Cora turned and ran.
Heat rose from the ground, turning the artificial savanna into hazy waves. Tall grass. The watering hole. Rolling hills. Not many places to hide, which was exactly how it had been designed.
Behind her came the metallic clicks of a rifle preparing to fire. Back in DC, her father had once dragged her to a shooting range for a political photo op and made her put on ear protection and fire at a person-shaped target. She had hated everything about that dank cement room of sweaty men, but she remembered one thing: it was a lot harder to shoot a moving target.
Her long dress tangled around her ankles, slowing her, and she jerked it up around her knees so she could run faster, darting and weaving to make herself harder to shoot. Her feet pounded over stone and tufts of grass, throwing up sand behind her. She ran for the closest hill. If she could get behind it—
A bullet whizzed by her side.
She shrieked and veered to the right, throwing herself behind a tree. She could just make out Roshian on the horizon, still standing by the veranda steps. He had lowered the rifle to reload. Even if the bullets were artificial, they would still immobilize her so that he could slice her throat. Her breath slammed in her chest as she dug her fingernails into the tree.

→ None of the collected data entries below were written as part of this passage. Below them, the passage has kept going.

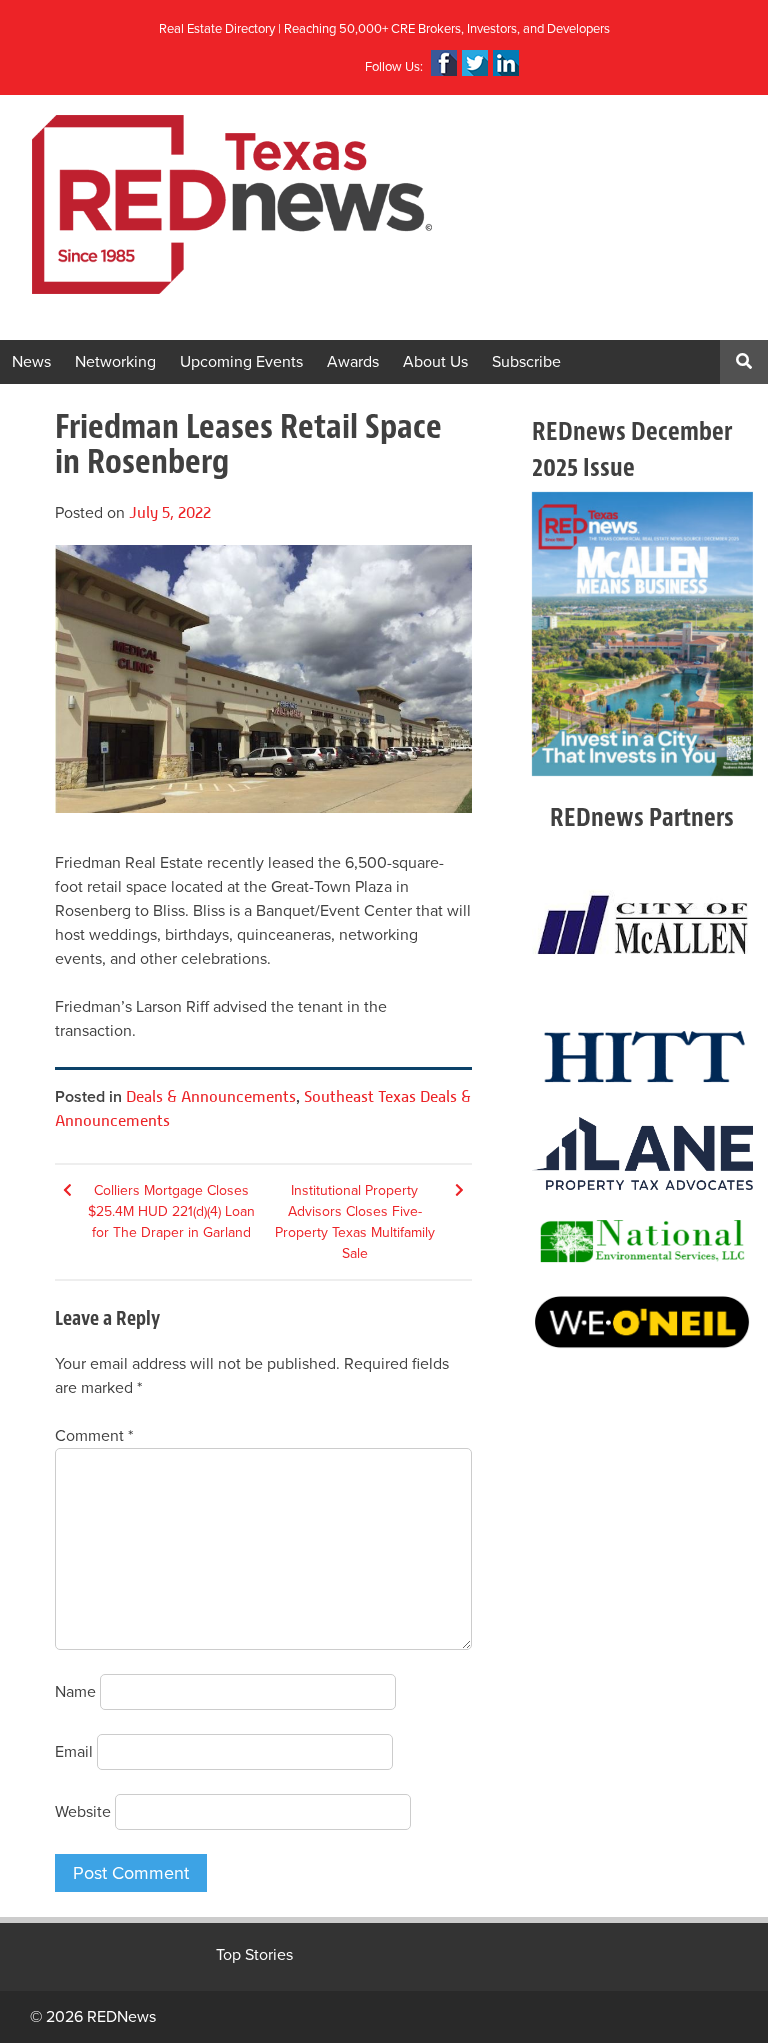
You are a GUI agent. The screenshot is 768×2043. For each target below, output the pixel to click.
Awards (353, 362)
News (31, 362)
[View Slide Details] (642, 634)
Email (74, 1752)
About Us (435, 362)
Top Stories (254, 1955)
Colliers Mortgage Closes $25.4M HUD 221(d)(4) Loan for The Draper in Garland (171, 1211)
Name (75, 1692)
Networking (115, 362)
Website (83, 1812)
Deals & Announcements (211, 1096)
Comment (94, 1436)
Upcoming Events (241, 362)
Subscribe (526, 362)
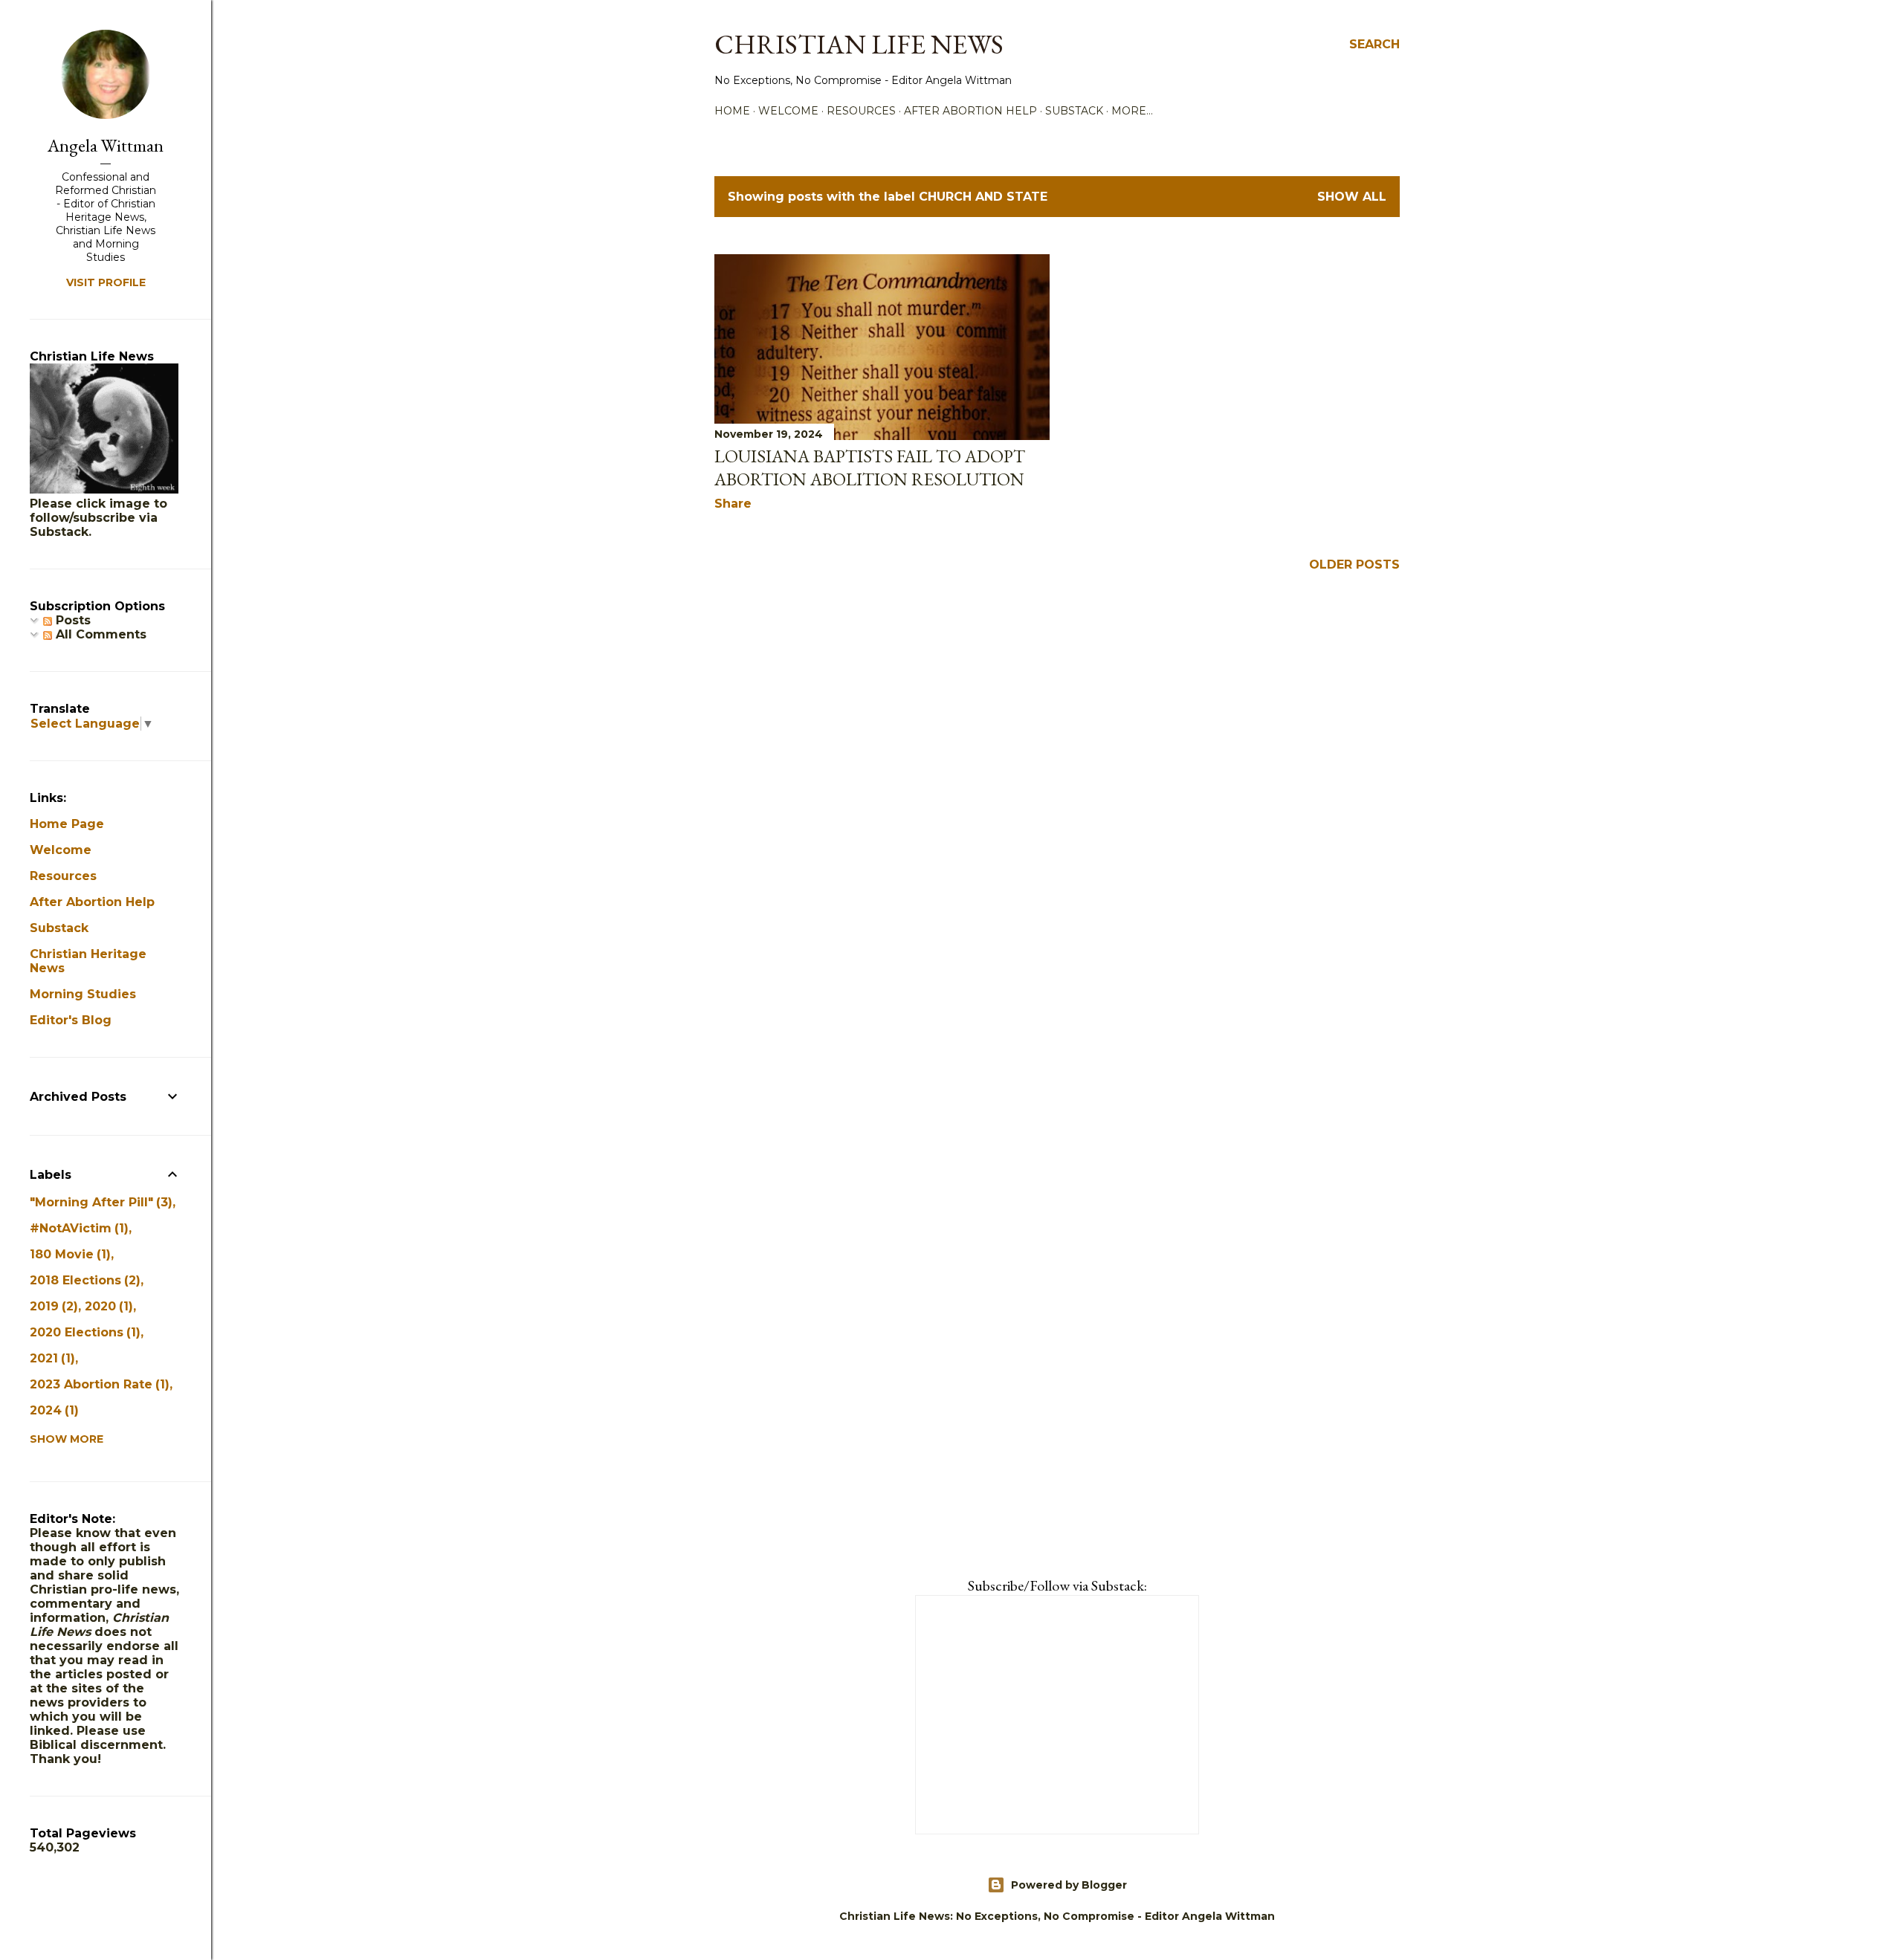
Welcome (788, 110)
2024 (52, 1410)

What chance did she have? He was Kindred, and all Kindred were faster, and stronger, and smarter. Tessela, Cassian, Lucky, and Mali—none of them could help her, because they had no idea that at this moment a twisted creature in a safari uniform was lifting a rifle to aim again.
“Anya,” she thought as hard as she could. “Help!”
For a minute, there was nothing. The sun beat down mercilessly. It was only a matter of time before Roshian would corner her, shoot her, and cut off her hair and keep it as a deranged trophy. No one would be left to run or cheat the Gauntlet.